En 1567, realizó nuevas nupcias con María Esteban, «una indita noble y virtuosa», hija de otro amigo. Pero la joven también murió pronto al caerse un árbol mientras recogía fruta. Igualmente, devolvió la dote a sus padres.
De ellas, dijo el casto viudo que «había criado dos palomitas para el cielo, blancas como la leche.»
Con setenta años, «Aparicio, el Rico» descubrió su verdadera vocación: la de consagrado. Su confesor le propuso que ayudara a las clarisas recién instaladas en México y Sebastián no solo les dio dinero, sino que además se puso a su servicio como donado, portero y mandadero.
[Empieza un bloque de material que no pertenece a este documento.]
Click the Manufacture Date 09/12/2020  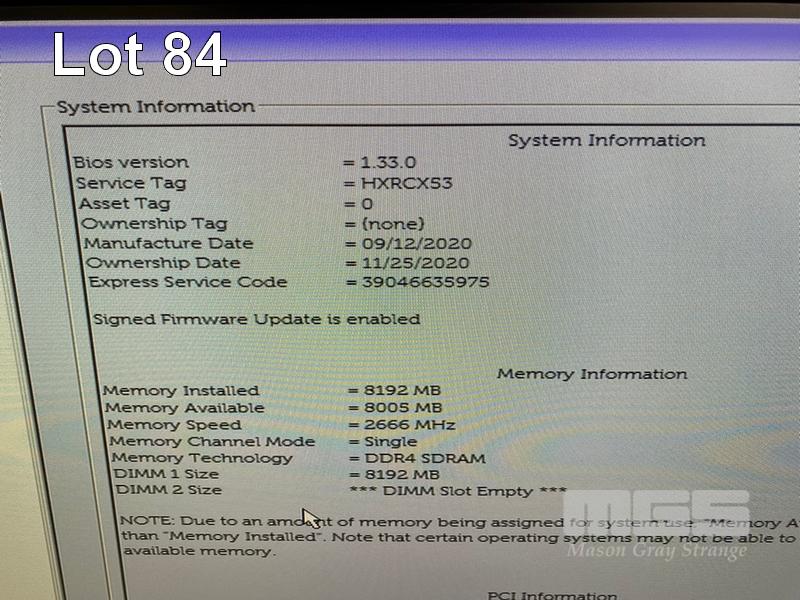pos(417,243)
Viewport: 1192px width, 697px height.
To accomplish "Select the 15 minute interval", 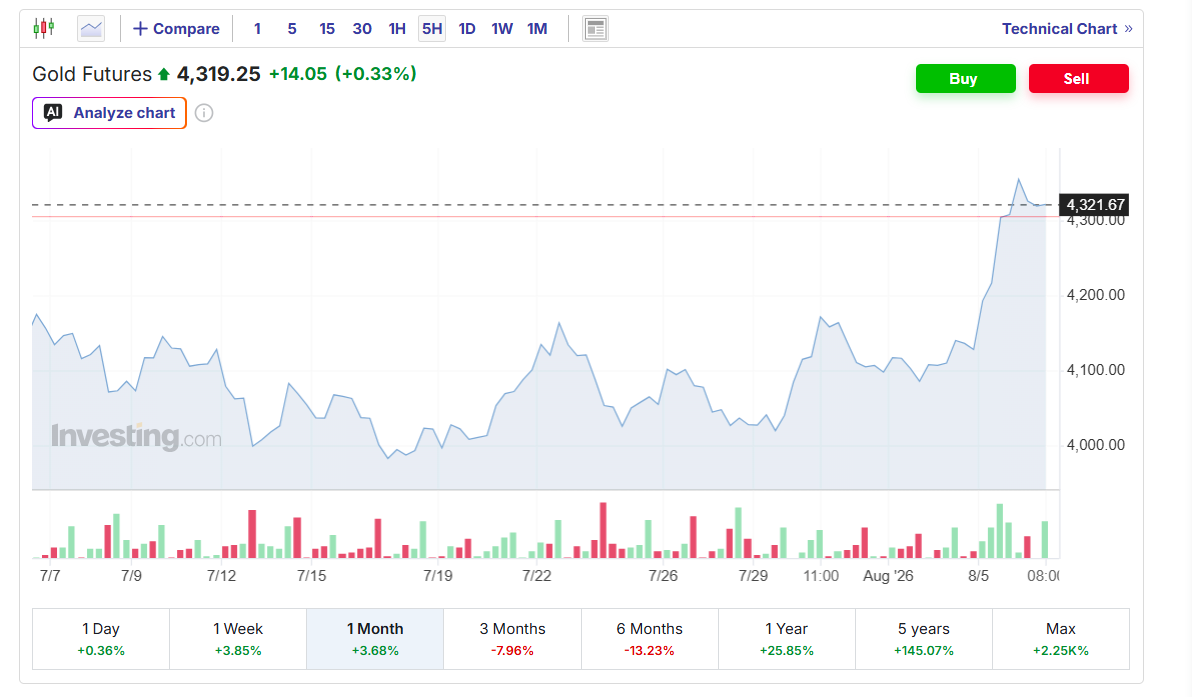I will 327,29.
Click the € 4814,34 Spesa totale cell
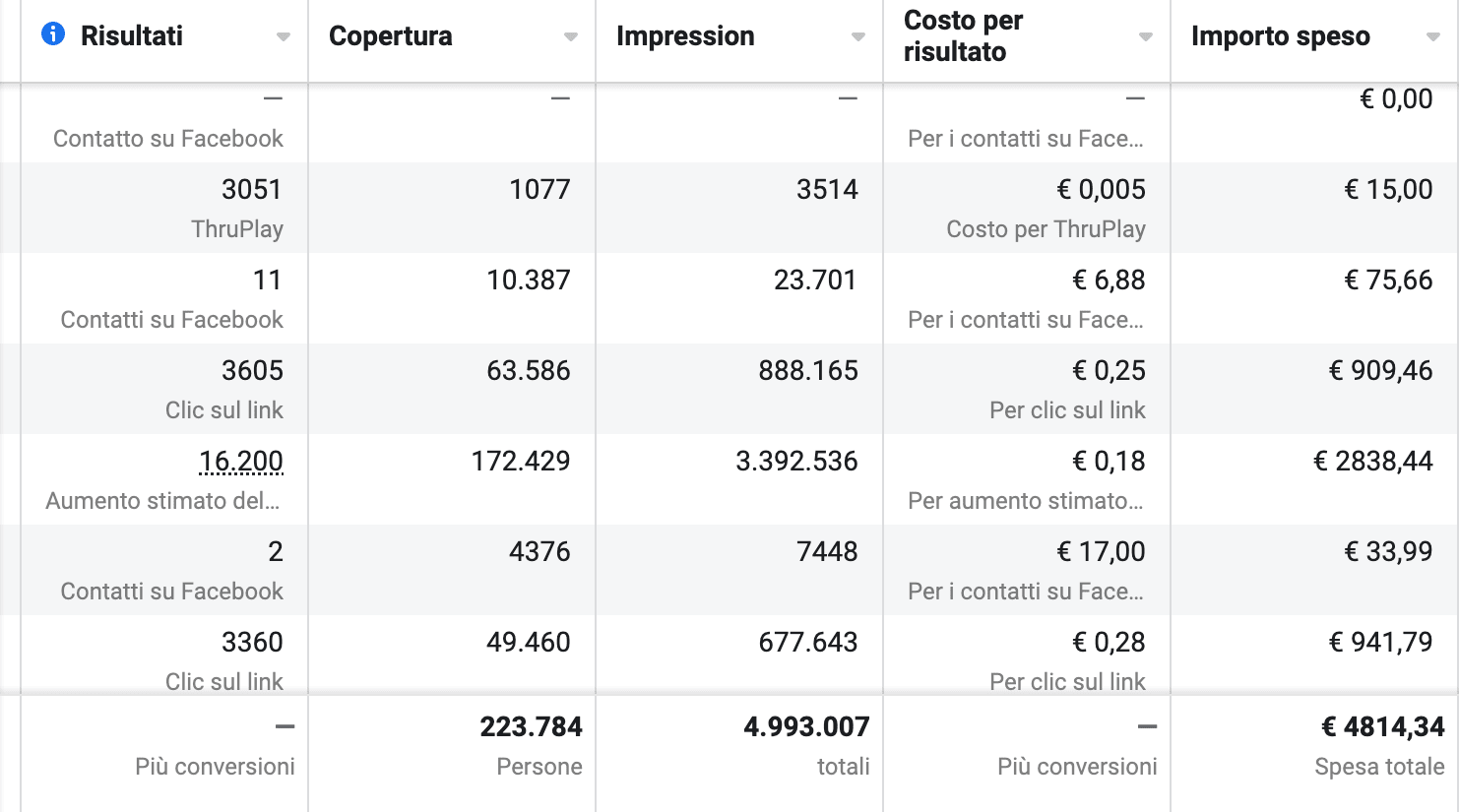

A finales de 1573, donó a las clarisas ante notario toda su fortuna, cuyo valor rondaba los veinte mil pesos, y él solo se reservó mil pesos por consejo de su confesor por si no perseveraba.
En junio de 1574, tomó el hábito franciscano en el convento de la orden en México y se dedicó a los trabajos más humildes, como barrer y cocinar. (...) El noviciado no fue agradable, pues los franciscanos dudaban de si podría aguantar a su edad la dureza de la regla. (...)
El 13 de junio de 1575, Sebastián de Aparicio ingresó en la orden franciscana. Y otro fraile firmó el acta por él, pues seguía siendo analfabeto. Su primer destino fue el convento de Santiago de Tecali, a unos treinta kilómetros de Puebla, al que fue andando. Poco después, sus superiores le mandaron regresar a Puebla y le encargaron la misión de recorrer la región con una carreta para pedir y recoger donativos, con los que mantener el convento de las Llagas de Nuestro Seráfico Padre San Francisco, donde había más de un centenar de frailes, más los alumnos del colegio, los enfermos y los hermanos de paso.
De esta manera, «Aparicio, el Rico» se convirtió en el «Fraile Carretero.» Ejerció de limosnero los últimos veintitrés años de su vida y tuvo que dormir al raso, viajar con lluvia, frío y calor… y nunca se quejó, entre otros motivos porque decía que recibía favores del Cielo. En una ocasión, un ángel le había sacado la carreta del barro.
Este era su modo de vida: «Lo que yo hago es hacer lo que me manda la obediencia: duermo donde puedo, como lo que Dios me envía, visto lo que me da el convento; pero lo mejor es no perder a Dios de vista, que con eso vivo seguro.»
Falleció a los noventa y ocho años, en febrero de 1600 y su cuerpo encuentra depositado en una urna de cristal en el convento franciscano de Puebla. Era tan grande su fama de santidad que, como señala el padre José María Iraburu, en 1603 Felipe III encargó al obispo de Tlaxcala que se escribiese su vida y al año siguiente, el rey recibió la biografía redactada por fray Juan de Torquemada. En el proceso que la Iglesia abrió sobre él al poco de morir, declararon quinientas sesenta y ocho personas, varones y mujeres, españoles, indios y esclavos. Se le declaró beato en 1789.